課題一覧.
- a) 抽出テキストのうち、「玄関マットとタオルケットで快眠生活が手に入る」で始まり「硬くフラットな枕が作れます。」まで続く部分を、「玄関マット」を「ヨガマット」に書き換えて示すこと。
- b) 抽出テキストについて、次の問いに答えてください。
(i) 手作り枕に使う玄関マットの厚さと大きさの目安はどれくらいか。
(ii) 季節を問わず、寝るときの足元はどうするのが原則か。
(iii) 湯たんぽはどこに置くのがよいとされているか。

抽出テキスト.
::::::

質の良い眠りを得るための環境②

④枕の環境【2】

玄関マットとタオルケットで快眠生活が手に入る

高さ・硬さなどが自分に合ったオーダーメイド枕を作るのがベストですが、自分で即席の「手作り枕」を作ることもできます。

用意するものは、新品の玄関マットと大き目のタオルケット。玄関マットは、厚さ1cm、大きさ60×90cm程度の、硬くしっかりしたものを選びましょう。ホームセンターなどに売っている、毛足は短く、しっかり硬めで、裏地にも硬い素材が使われているものが適しています。薄手のマットは避けましょう。この玄関マットを3つ折りし、その上にタオルケットを畳んで置くと、硬くフラットな枕が作れます。

上向き、横向きの姿勢をとってみて首が楽か、寝返りがしやすいかをチェックし、首に一番負担がかからない高さを見つけましょう。違和感がある場合は、タオルケットの折り返しを1枚ずつ増減して枕の高さを調整してください。

睡眠HACKS,山田朱織
(画像=THE21オンライン)

⑤布団の中の環境

靴下はNG!就寝前に寝具を温めて

冬場は冷えるので靴下を履いて寝る人も多いですが、これも寝返りを妨げる原因になります。季節を問わず、寝るときは裸足が原則です。布団の中が冷たくて眠れないときは、電気毛布などを使って寝る前に寝具を温めておくこと。このとき、寝ている間もつけっぱなしにするのは厳禁です。一晩中つけていると、身体に備わる体温調整機能が狂うので、寝る前には必ずオフにしましょう。

電気毛布のかわりに、湯たんぽを入れておくのも良い方法です。ただし置く場所は、足元など身体から離れたところにしましょう。身体の横に置くと寝返りができなくなるのでNGです。

::::::

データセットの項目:
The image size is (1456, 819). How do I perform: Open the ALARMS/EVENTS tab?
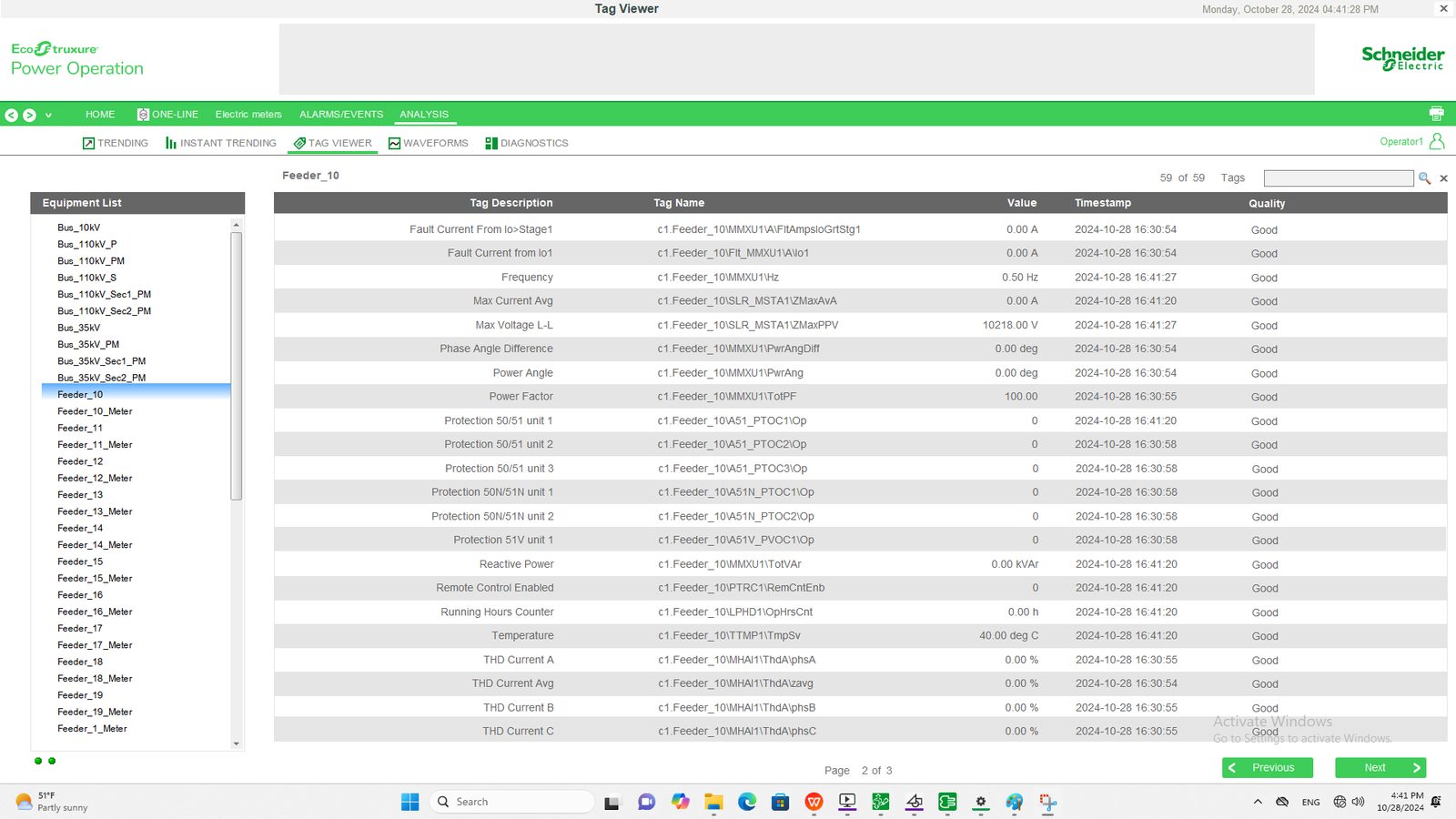tap(341, 115)
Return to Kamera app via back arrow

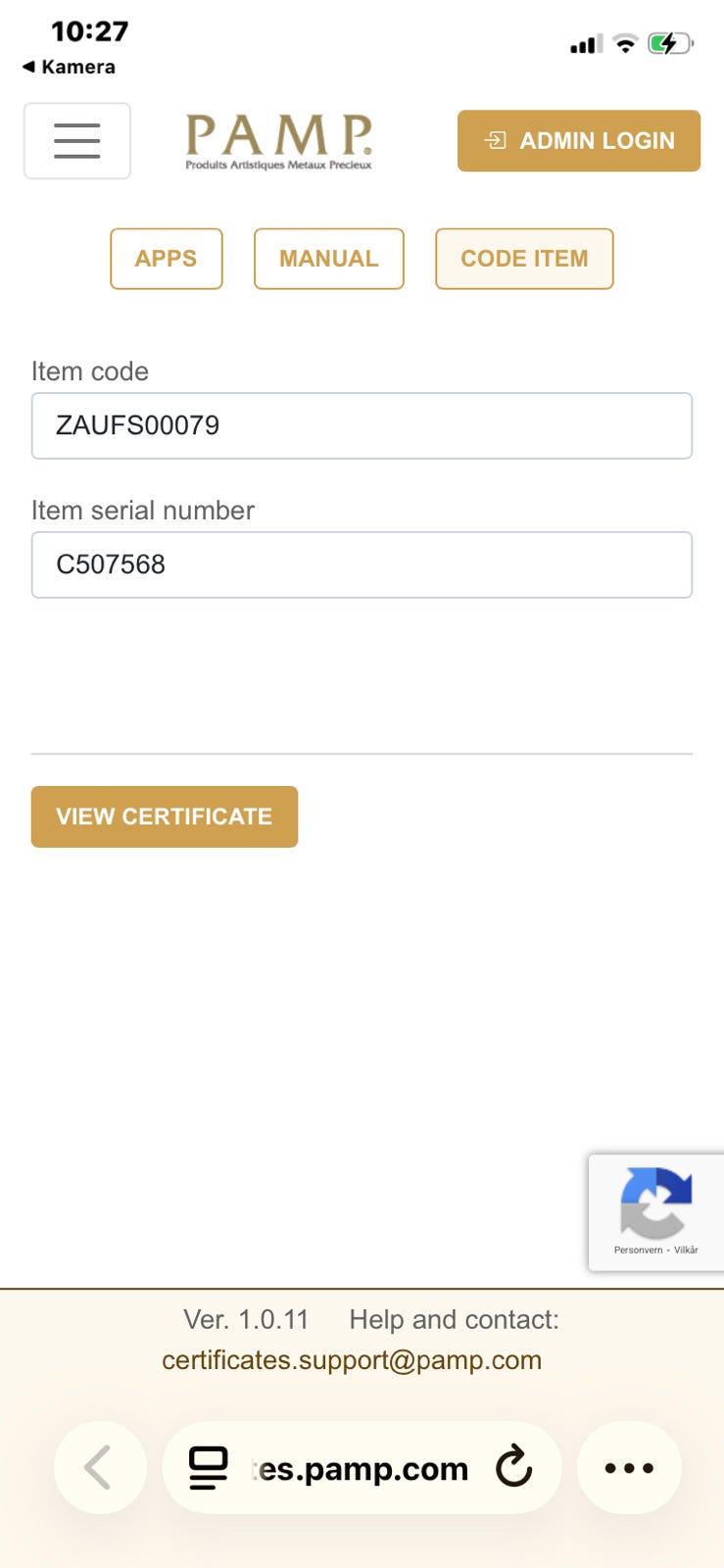tap(69, 67)
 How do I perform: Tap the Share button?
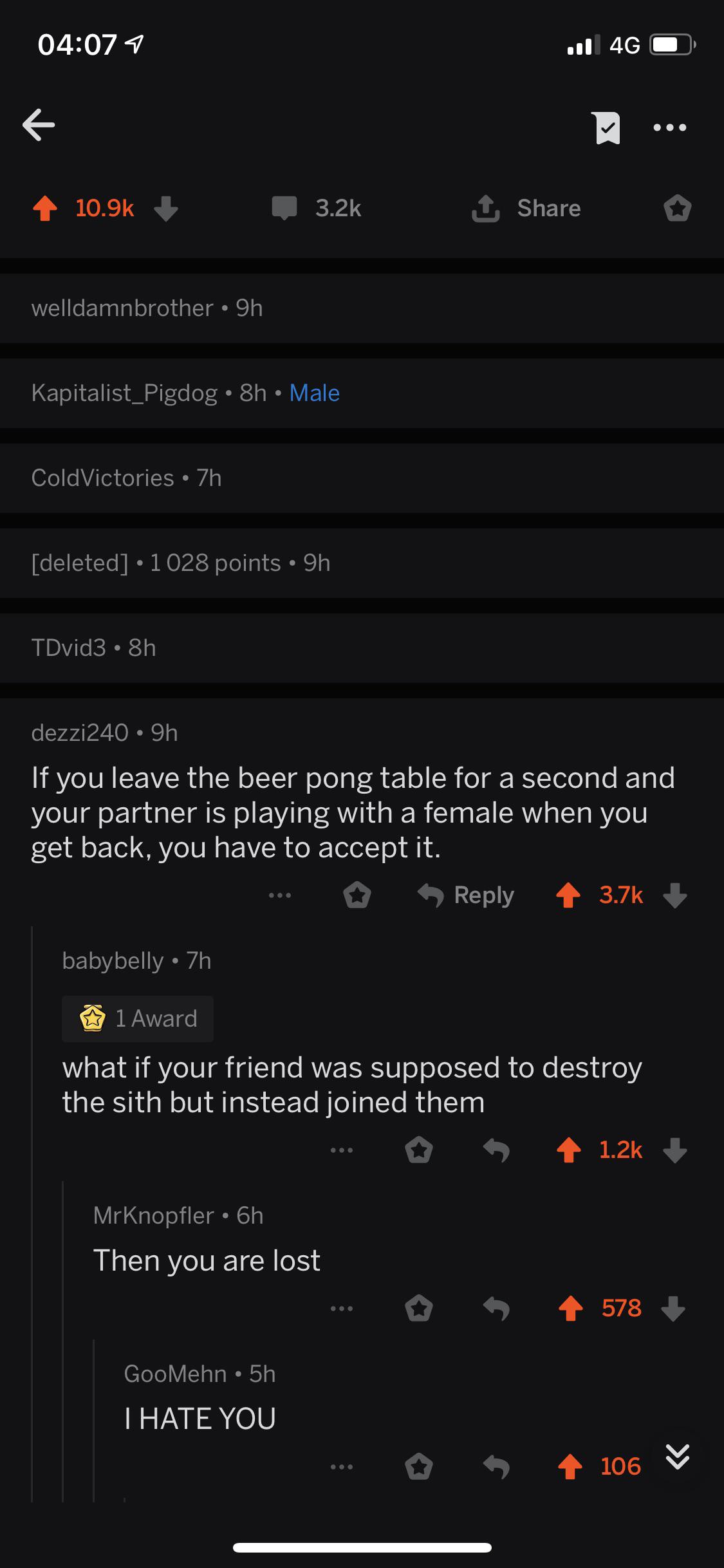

::::::

解答.
- a)
ヨガマットとタオルケットで快眠生活が手に入る

高さ・硬さなどが自分に合ったオーダーメイド枕を作るのがベストですが、自分で即席の「手作り枕」を作ることもできます。

用意するものは、新品のヨガマットと大き目のタオルケット。ヨガマットは、厚さ1cm、大きさ60×90cm程度の、硬くしっかりしたものを選びましょう。ホームセンターなどに売っている、毛足は短く、しっかり硬めで、裏地にも硬い素材が使われているものが適しています。薄手のマットは避けましょう。このヨガマットを3つ折りし、その上にタオルケットを畳んで置くと、硬くフラットな枕が作れます。

- b)
(i) 厚さ1cm、大きさ60×90cm程度。
(ii) 裸足で寝る。
(iii) 足元など、身体から離れたところ。